Roche has announced positive data from the pivotal Part 2 of SUNFISH, a study evaluating risdiplam in people aged 2-25 years with Type 2 or 3 SMA:
- The study met its primary endpoint of change from baseline in a motor function test (the Motor Function Measure 32 - MFM-32 scale) after one year of treatment with risdiplam, compared to placebo.
- No treatment related safety findings leading to study withdrawal have been seen in any risdiplam trial to date. Safety for risdiplam was consistent with its known safety profile and no new safety signals were identified.
“The positive outcome of this trial is an important milestone for people with Type 2 or 3 SMA, too many of whom remain untreated,” said Levi Garraway, M.D., Ph. D., Roche’s Chief Medical Officer and Head of Global Product Development. “SUNFISH is the largest placebo-controlled study ever undertaken in Type 2 or 3 SMA patients. We thank the SMA community for their partnership and look forward to sharing these results with regulators and bringing risdiplam to people living with this condition.”
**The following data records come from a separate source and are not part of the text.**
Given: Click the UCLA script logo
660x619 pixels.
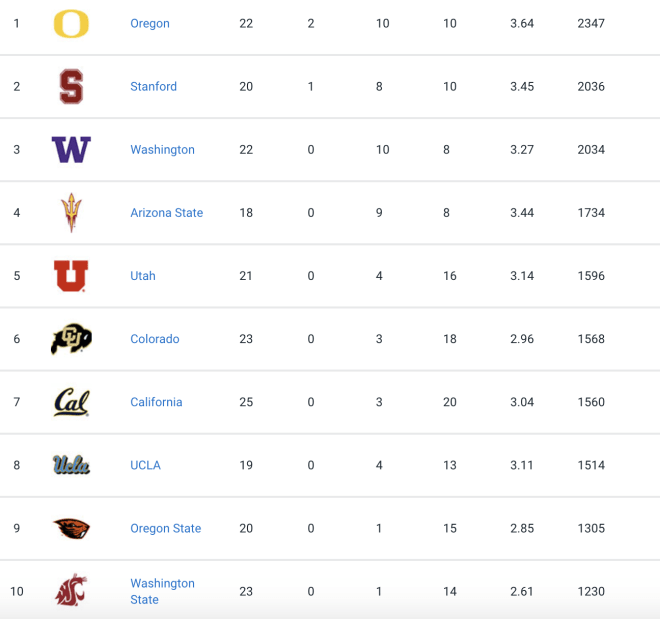Looking at the screenshot, I should (71, 465).
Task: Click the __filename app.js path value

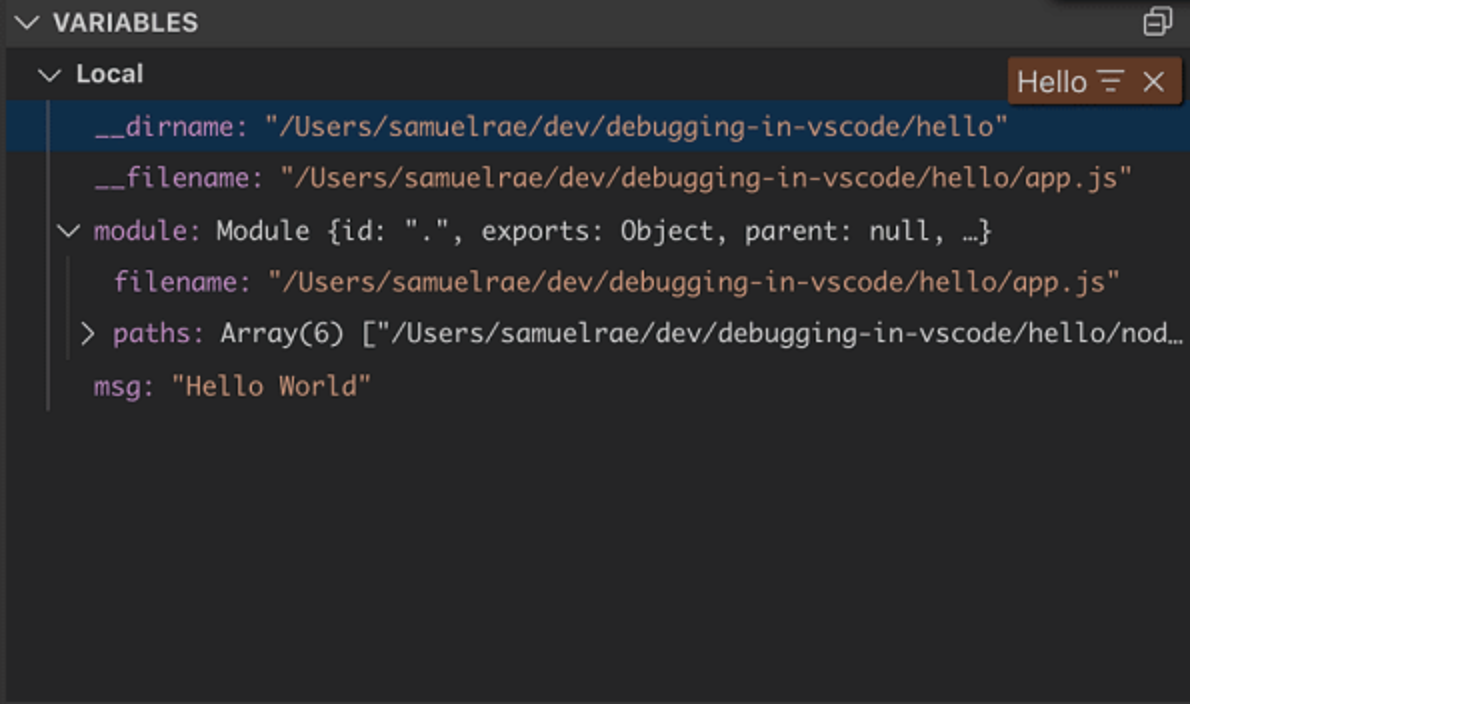Action: click(x=706, y=178)
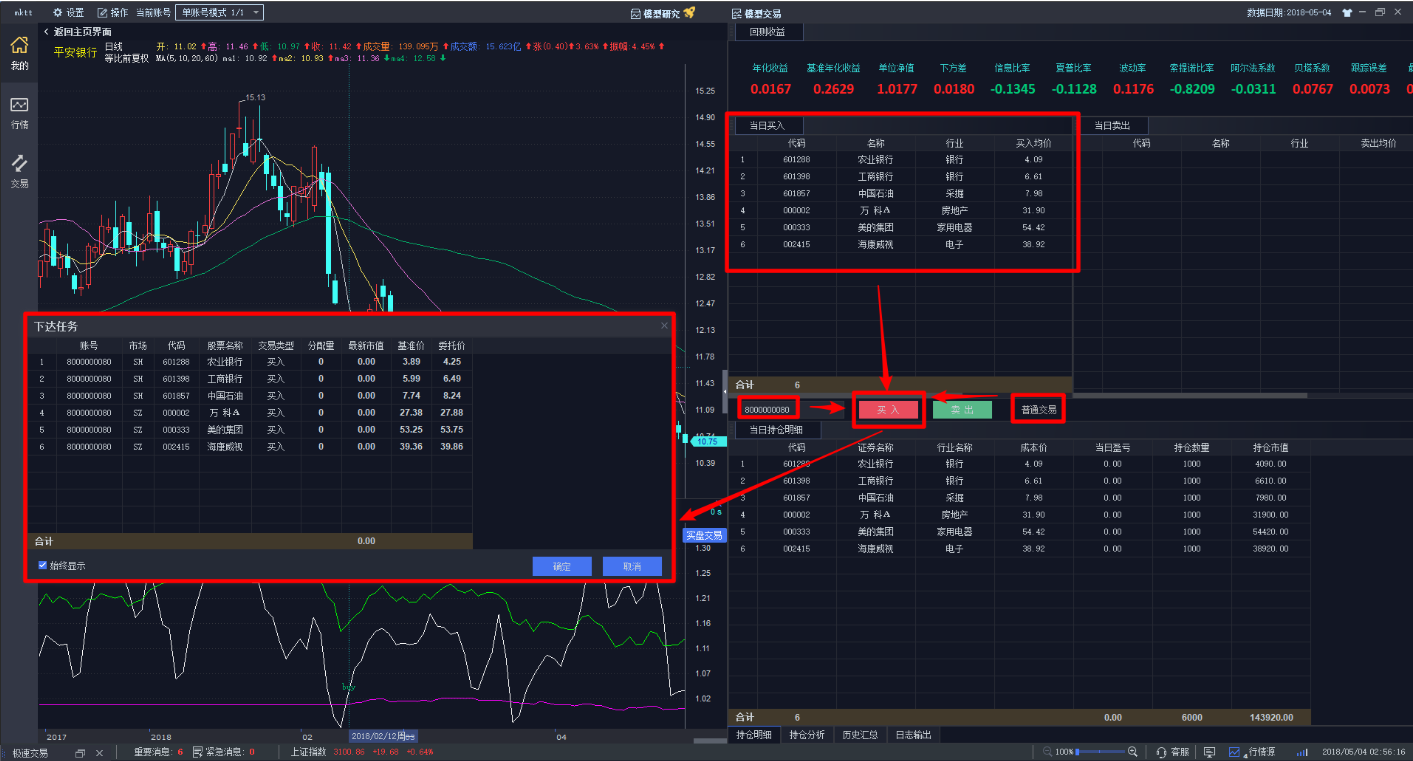Click the 设置 gear settings icon

pos(57,13)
SMA Europe is happy that risdiplam meets the primary endpoint for people with type 2 and 3 SMA so that treatment options will be available to our community soon. SMA Europe has a dedicated Patient Advisory Group (PAG) that has worked closely with the company to ensure that patients all over Europe will gain access as soon as possible. We are hoping to be able to share a Q&A very soon.
For more information
- About risdiplam:
- Risdiplam is an investigational survival motor neuron-2 (SMN2) splicing modifier, designed to durably increase and sustain SMN protein levels both throughout the central nervous system and peripheral tissues of the body. Roche leads the clinical development of risdiplam as part of a collaboration with the SMA Foundation and PTC Therapeutics. Data from the SUNFISH study will be presented at an upcoming medical congress.
- Risdiplam is being studied in a broad clinical trial programme in SMA, with patients ranging from birth to 60 years old, and includes patients previously treated with SMA-targeting therapies. The clinical trial population represents the broad real-world spectrum of people living with this disease with the aim of ensuring access for all appropriate patients.
- About the SUNFISH Study: SUNFISH is a two part, double-blind, placebo controlled pivotal study in people aged 2-25 years with Types 2 or 3 SMA. Part 1 (n=51) determined the dose for the confirmatory Part 2. Part 2 (n=180) evaluated motor function using total score of Motor Function Measure 32 (MFM-32) at 12 months. MFM-32 is a validated scale used to evaluate fine and gross motor function in people with neurological disorders, including SMA.